Islamabad Fashion Week: Soul meets hip and happening

Published: April 11, 2012
Day two packs in east-meets-west collections, embroidery and high street. PHOTO: MUHAMMAD JAVAID/ EXPRESS TRIBUNE/FILE

Day two packs in east-meets-west collections, embroidery and high street. PHOTO: MUHAMMAD JAVAID/ EXPRESS TRIBUNE/FILE

ISLAMABAD: A fusion of east-meets-west did the rounds on the second day of the Islamabad Fashion Week on Wednesday. The ensemble was ethnic in spirit, incorporating some grunge ideas making the best of both worlds.

Fashion Era Institute of Art and Design

While going the spiritual route, the Fashion Era Institute of Art and Design unleashed embellished turbans and Sufi robes. To accentuate the hybrid theme, it threw in khussas and pompoms. The collection featured calligraphy and hand-painted graffiti embossed on a palette of white, green, orange, green and brown. The models wore prayer beads loosely hung around their necks. The juxtaposition of khaddi and chiffon was smartly done in bright hues. Along the same lines, Jinnah caps and jasmine shalwars complimented the look.

BnS by Bina Sultan

The Islamabad-based designer took inspiration from goddesses. Male models paraded shirtless while female model sauntered down from the other end of the runway. All models wore shades, with females wearing crème coats. With chic cuts and fur props, the showcase by far the most appropriate.

Iqra Institute of Fashion Design

Iqra students showcased their mini-thesis from textile to fashion design. The collection boasted western cut gowns with ornamentation, inspired by Japanese sakura flowers and goddesses. The cuts were neat with finely stitched western silhouette, ranging from black, mauve, purple and white. The shibori tie and dye method was used.

Ranga Rang

The local design house by Seema Khan had some graceful epiphany and bridal wear with a western twist. Think long flowering dresses in electric blue, purple, red and embroidery along the borders and neck. The highlight was a red lehngha with gold embroidery along the choli. Chiffon was the staple fabric with jamawar lining and zari, the designer played it safe.

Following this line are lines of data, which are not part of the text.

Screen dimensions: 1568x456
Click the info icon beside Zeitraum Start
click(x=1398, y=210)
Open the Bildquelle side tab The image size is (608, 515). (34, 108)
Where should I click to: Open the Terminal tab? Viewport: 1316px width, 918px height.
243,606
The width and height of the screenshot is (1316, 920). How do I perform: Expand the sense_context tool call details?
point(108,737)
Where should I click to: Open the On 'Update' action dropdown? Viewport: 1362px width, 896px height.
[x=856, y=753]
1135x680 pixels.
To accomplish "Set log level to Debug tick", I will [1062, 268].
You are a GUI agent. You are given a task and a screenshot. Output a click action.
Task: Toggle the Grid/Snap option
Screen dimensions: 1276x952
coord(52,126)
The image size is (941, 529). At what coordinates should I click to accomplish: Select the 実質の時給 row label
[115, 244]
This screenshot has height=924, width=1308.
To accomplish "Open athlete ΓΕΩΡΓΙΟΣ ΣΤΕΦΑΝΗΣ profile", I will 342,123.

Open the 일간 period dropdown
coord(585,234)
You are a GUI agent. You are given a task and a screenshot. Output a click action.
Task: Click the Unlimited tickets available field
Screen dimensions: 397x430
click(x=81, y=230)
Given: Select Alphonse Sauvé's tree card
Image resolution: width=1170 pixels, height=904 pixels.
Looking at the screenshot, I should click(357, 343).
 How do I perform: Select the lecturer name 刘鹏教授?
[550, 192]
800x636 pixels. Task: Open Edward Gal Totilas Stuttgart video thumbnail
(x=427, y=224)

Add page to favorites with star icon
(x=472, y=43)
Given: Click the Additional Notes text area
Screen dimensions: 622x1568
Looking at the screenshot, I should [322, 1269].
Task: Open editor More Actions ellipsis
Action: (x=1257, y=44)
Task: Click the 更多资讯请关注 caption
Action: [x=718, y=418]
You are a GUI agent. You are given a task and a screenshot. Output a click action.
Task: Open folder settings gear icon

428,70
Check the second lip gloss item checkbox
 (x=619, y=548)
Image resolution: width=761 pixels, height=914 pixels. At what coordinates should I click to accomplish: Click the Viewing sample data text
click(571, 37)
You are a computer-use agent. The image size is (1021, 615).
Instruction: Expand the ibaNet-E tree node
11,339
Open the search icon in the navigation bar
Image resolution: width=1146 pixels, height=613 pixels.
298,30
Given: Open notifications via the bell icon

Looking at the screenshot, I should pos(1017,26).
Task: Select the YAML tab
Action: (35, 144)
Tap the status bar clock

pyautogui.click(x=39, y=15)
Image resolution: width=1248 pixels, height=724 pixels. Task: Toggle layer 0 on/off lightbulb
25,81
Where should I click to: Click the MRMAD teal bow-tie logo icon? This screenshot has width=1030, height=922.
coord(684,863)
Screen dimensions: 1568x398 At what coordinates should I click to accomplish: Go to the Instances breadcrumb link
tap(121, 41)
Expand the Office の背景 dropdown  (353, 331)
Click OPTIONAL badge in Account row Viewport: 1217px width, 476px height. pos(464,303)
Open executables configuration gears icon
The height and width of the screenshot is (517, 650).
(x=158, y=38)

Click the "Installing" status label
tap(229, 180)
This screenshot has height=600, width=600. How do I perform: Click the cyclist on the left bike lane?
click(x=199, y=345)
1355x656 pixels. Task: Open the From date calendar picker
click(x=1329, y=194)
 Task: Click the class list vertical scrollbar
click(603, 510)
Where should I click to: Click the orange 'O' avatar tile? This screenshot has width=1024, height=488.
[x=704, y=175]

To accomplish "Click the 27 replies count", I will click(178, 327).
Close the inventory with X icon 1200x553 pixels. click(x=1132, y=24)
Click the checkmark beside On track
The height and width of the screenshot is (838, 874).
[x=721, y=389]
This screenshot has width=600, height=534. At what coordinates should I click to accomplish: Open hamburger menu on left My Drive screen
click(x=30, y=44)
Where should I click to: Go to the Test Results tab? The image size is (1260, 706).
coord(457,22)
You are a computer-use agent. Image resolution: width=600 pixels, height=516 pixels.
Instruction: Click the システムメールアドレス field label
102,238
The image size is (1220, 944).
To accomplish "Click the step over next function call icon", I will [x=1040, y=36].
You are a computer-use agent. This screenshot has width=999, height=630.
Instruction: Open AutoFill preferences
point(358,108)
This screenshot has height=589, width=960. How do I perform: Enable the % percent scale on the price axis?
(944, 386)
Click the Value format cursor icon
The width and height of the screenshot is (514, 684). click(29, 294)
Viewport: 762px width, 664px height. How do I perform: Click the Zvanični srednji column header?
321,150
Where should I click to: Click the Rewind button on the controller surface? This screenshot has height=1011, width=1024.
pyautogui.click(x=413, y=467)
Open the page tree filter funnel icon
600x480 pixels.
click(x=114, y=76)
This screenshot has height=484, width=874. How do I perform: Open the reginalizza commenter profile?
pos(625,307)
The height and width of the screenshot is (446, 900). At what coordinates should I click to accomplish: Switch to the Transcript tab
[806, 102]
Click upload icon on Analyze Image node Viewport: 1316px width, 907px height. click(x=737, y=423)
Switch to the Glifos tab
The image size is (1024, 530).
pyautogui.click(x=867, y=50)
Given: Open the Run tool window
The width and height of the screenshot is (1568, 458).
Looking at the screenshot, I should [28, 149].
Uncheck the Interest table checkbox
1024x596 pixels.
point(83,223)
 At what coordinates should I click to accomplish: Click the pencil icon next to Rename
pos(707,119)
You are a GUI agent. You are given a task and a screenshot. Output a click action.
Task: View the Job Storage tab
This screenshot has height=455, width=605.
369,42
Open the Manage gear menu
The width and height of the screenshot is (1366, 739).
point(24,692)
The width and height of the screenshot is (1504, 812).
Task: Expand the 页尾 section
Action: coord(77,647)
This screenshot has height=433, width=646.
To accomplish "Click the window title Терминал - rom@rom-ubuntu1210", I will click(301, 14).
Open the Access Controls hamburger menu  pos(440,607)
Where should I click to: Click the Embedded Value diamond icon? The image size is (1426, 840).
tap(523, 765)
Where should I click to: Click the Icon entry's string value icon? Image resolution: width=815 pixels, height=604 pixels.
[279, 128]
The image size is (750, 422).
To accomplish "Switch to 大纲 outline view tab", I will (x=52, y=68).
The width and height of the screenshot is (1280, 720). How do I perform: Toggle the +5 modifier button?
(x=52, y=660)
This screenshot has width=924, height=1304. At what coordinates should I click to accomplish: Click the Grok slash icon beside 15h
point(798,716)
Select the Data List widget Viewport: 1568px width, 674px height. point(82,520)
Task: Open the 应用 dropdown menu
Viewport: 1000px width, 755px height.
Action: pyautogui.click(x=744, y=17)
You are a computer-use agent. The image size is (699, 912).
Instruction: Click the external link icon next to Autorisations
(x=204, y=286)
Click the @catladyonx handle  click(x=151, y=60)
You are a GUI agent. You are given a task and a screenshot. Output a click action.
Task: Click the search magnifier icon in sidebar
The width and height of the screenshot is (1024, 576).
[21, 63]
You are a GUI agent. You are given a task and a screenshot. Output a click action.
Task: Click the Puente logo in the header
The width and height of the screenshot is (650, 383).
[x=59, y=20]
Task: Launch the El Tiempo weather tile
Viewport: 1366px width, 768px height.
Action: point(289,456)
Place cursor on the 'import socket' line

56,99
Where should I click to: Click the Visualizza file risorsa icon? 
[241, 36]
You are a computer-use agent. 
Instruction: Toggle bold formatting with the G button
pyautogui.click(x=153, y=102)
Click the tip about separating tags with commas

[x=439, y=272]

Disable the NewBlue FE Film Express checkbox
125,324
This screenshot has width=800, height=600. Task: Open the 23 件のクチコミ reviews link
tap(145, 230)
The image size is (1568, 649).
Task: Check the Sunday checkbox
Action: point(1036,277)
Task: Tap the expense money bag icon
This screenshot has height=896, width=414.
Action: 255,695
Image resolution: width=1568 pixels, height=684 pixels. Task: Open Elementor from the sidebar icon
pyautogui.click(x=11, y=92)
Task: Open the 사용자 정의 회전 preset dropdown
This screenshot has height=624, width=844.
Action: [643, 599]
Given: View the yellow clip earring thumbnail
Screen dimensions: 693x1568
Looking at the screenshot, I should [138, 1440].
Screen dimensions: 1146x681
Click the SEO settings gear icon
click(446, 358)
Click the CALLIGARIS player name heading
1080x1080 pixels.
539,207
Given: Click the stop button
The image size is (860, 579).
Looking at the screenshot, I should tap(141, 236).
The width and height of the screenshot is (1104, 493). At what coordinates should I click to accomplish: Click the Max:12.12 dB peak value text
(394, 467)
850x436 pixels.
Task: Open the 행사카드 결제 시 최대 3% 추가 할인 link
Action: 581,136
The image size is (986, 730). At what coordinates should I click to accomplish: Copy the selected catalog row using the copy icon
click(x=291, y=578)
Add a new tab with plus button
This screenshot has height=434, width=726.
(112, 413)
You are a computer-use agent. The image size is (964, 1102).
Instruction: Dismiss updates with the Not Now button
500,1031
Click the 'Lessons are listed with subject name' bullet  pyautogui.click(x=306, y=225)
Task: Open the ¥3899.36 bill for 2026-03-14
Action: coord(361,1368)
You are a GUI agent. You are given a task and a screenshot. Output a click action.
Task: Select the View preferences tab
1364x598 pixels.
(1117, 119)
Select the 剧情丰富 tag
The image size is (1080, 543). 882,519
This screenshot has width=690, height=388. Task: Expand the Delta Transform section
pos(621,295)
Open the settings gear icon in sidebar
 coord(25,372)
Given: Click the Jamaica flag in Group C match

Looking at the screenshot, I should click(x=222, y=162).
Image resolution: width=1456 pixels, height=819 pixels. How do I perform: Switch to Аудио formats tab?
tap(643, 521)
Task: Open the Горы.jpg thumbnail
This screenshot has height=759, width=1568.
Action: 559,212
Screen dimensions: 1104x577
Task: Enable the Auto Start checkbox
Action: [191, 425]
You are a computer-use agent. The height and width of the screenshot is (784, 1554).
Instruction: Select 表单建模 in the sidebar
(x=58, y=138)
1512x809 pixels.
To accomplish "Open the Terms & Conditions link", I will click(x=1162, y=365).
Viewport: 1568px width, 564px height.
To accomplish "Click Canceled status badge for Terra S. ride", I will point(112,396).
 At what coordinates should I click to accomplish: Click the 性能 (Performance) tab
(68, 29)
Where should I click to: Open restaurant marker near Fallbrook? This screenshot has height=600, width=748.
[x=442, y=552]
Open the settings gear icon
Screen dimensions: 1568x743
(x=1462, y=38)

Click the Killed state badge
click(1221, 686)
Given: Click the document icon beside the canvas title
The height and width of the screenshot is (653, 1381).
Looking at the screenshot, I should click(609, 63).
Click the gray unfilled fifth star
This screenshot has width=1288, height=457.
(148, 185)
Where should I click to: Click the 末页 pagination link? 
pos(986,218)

Make some noise for the dandy boys

Danish Wakeel, London-based fashion designer presented a men’s wear collection titled “Aqua dandy”.  With predominant sky blue tinged with grey, black and white. The net dress shirts had narrow waists and knee-length shorts. The look was very urban with brown satin pants and crinkled coats. The style went from casual to formal to metro sexual. The black and white printed shirts had various architectural monuments printed on them. The formal shoes were patent and pointed. Some of the pants had fur trimming on the sides. The silhouette was slim fitted and body hugging but very masculine. The collection was very European, flaunting Top Shop shoes.  Nomair, a model commented, “The fashion industry is still evolving, we have to follow suit.”

Faux pas

If not for the power cuts, the bad music system marred the effect of an otherwise decent show. Protocol was perhaps on the top of the list for the organisers, who preferred entertaining foreign press over letting locals speak to models backstage. Many models also lacked the oomph to pull off their look.